# Don't try this at home!



## derekleffew (Jun 25, 2009)

Forty years ago, the rules were slightly different.

[media]http://www.youtube.com/watch?v=i3uk6VDH6Gw[/media]
Although nothing went wrong in this particular video, much has been written on the errors of the producers of this particular event.


----------



## renegadeblack (Jun 25, 2009)

Umm... Umm... Umm... death wish?


----------



## MSLD (Jun 25, 2009)

ill take death for 600 Alex.


----------



## jwl868 (Jun 25, 2009)

Must have been the brown acid....


----------



## mrtrudeau23 (Jun 26, 2009)

amazing...


----------



## ship (Jun 28, 2009)

I know some of the guys that will have done such things in the past... this much less my co-hort once had hair and it was fairly long. Wondering in seemingly remembering less extensive things in my own past...

These days it's more about who forgot to strap in the followspot to the man-lift in it taking an expensive nose dive. This in assuming the rider with it was strapped in but still occasionally on-site seeing some stuff I wouldn't do even with a past of doing stupid stuff.

A bit more safety concept these days I hope?


----------



## IndigoFire (Jul 12, 2009)

Holy Crapola!
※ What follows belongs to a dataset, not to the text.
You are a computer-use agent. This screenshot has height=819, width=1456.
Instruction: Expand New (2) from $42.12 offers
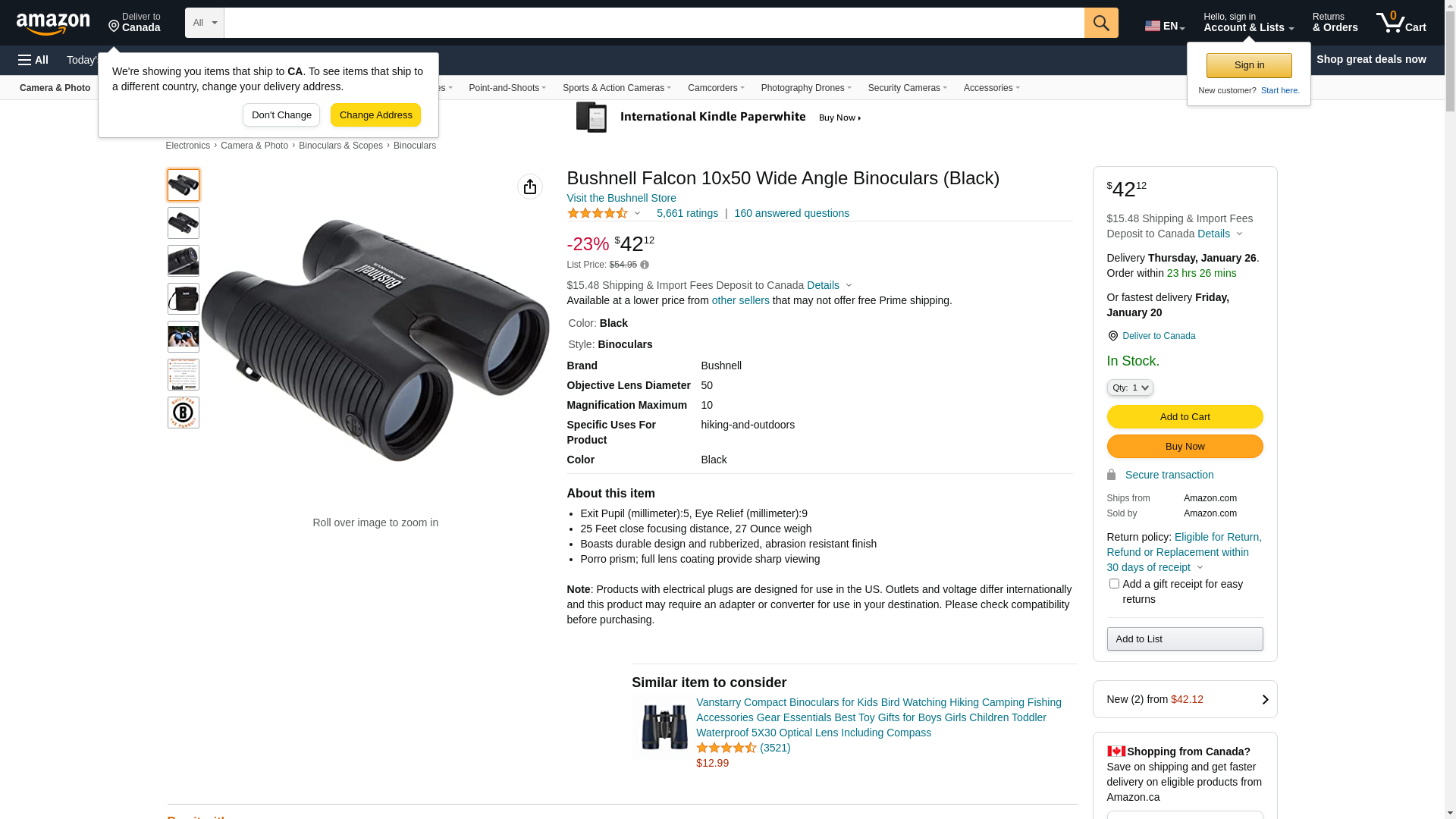pyautogui.click(x=1185, y=699)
He has to be a madman.
As many crazy and dangerous things we do these days, there is always some safety layer!
I just CANNOT believe he wasnt wearing a hi-vis vest around that crane!


----------



## Van (Jul 13, 2009)

Wait a minute, Am I seeing this right ? He was standing, one foot on the base of - the other dangling, a Super Trouper, which was tied to a crane but the cable was just around the barrel of the instrument so that not only the weight of the ballast and stand were being supported by the yoke bolts but his weight as well ? 
Wow, I was Only 3 when Woodstock happened . Wish I had been there to Party with those dudes.


----------



## Footer (Jul 13, 2009)

Van said:


> Wait a minute, Am I seeing this right ? He was standing, one foot on the base of - the other dangling, a Super Trouper, which was tied to a crane but the cable was just around the barrel of the instrument so that not only the weight of the ballast and stand were being supported by the yoke bolts but his weight as well ?
> Wow, I was Only 3 when Woodstock happened . Wish I had been there to Party with those dudes.



There is an ampitheatre venue back in Georgia near where I used to work, we had to do the same thing to get the spots to their FOH Position (using a chain motor instead of a crane). We just wove safety cables around the base to keep it in, maybe something similar was used there. I however, did not ride the spot up to the position.


----------



## Van (Jul 14, 2009)

And here I thought carrying 6 Gladiators by hand to the top of a 3 story press box ,for a Beach Boys Concert, in Summer , in Oklahoma, was an exercise in stupidness.


----------



## derekleffew (Aug 15, 2009)

Forty years ago this weekend--1969 Woodstock, Bill Hanley, and the Joshua Light Show.


----------